Edit: As for big businesses, they have support plans from IBM or HP for their mainframes, nothing relevant to Debian.

It is not retro-computing. New 32-bit and x86 CPUs are produced, sold, and used today.

See (relatively recent) list of manfuacturers here:

https://en.wikipedia.org/wiki/List_of_x86_manufacturers

and scroll down for other categories of x86 chip manufacturers. These have plenty of uses. Maybe in another 30 years' time they will mostly be a hobby, but we are very far from that time.

Which ones of those don’t have MMX / SSE? Debian is not enabling any x86 instruction extensions that didn’t ship on the Pentium Pro

This is not accurate, the Trixie 32-bit release requires a Pentium 4.

Isn’t this the specific reason things like the raspberry pi were developed to solve?

I'll first say that 32-bit CPUs, including x86-based ones, are not retro computing.
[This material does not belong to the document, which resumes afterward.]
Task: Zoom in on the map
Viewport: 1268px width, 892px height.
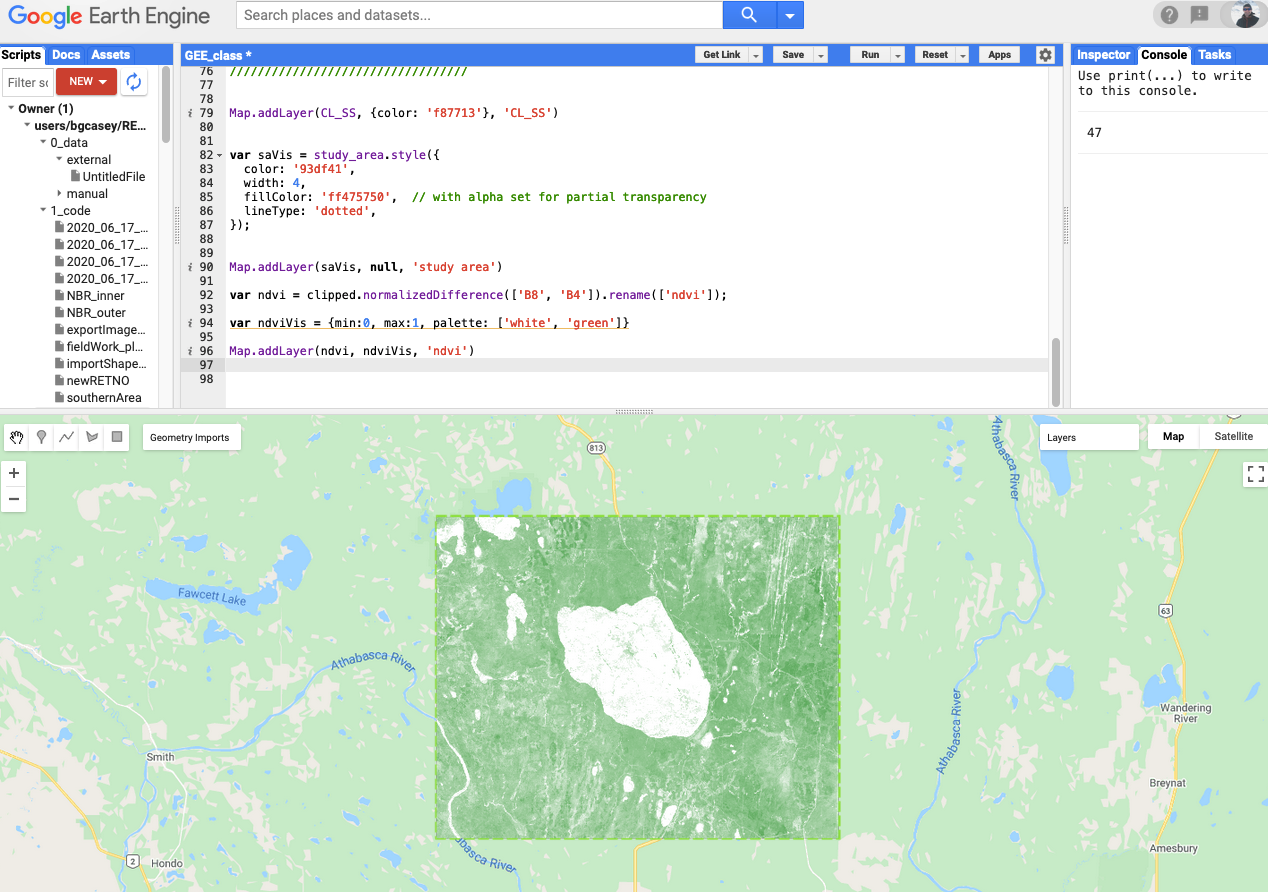Action: (14, 473)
They still carry the load of all sorts of important computing systems, today. They are still being produced (IIANM, also by Intel and AMD). Sure, with much more limited use cases, and it's definitely not the mainstream, but it's there. Not a hobby and not for a 'retro' experience.

But you are also completely ignoring limited-capabilities hardware, like embedded systems and micro-controllers. That includes newer offerings from ST Microelectronics, Espressif, Microchip Technology etc. (and even renewed 'oldies' like eZ80's which are compatible with Zilog's 8-bit Z80 from the 1970s - still used in products sold to consumers today). The larger ones are quite capable pieces of hardware, and I would not be surprised if some of them use Debian-based OS distributions.
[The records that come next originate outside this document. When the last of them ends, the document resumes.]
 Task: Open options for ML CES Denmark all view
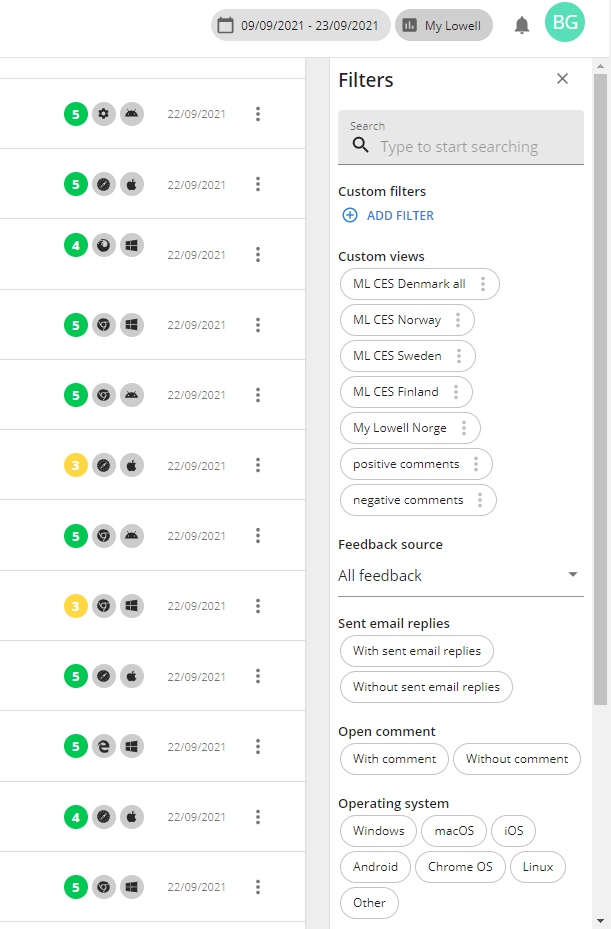click(x=483, y=284)
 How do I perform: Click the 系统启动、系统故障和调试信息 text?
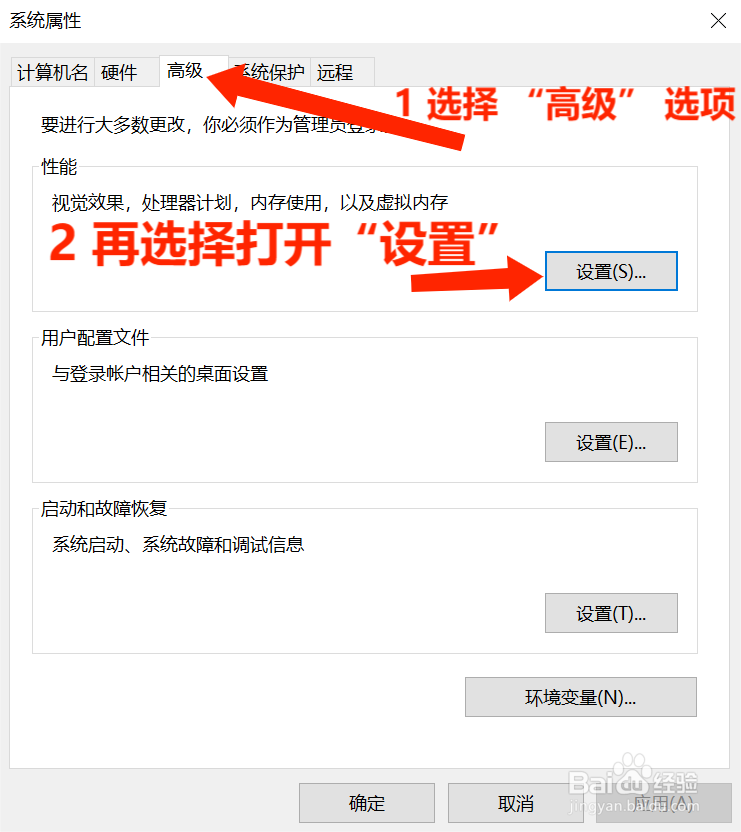178,544
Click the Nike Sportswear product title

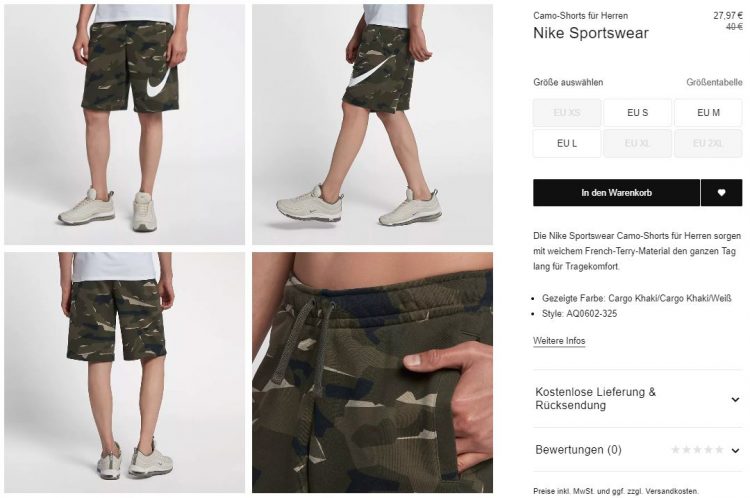point(591,33)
32-bit might not be, but i686 definitely is. Last pure i686 chips without MMX shipped sometime around 1998-1999

If I was a blackhat, I'd surely value all pre-IntelME / AMD PSP *retro-computing* hardware that is still capable of running more or less modern software without a built-in hardware backdoor higher than its weight in gold.

> targeting Pentium Pro (from 1995!).

BTW, today is Pentium Pro's 30 years anniversary.

>retro-computing hobby doesn't need the ability to run contemporary operating systems

why not? I still want to run modern software on older machines for security and feature reasons

Wow, those are exactly the same targets I use for releasing x86 and x64 (Windows) builds, but even I think it's a little over the top for Debian to support Pentium Pro.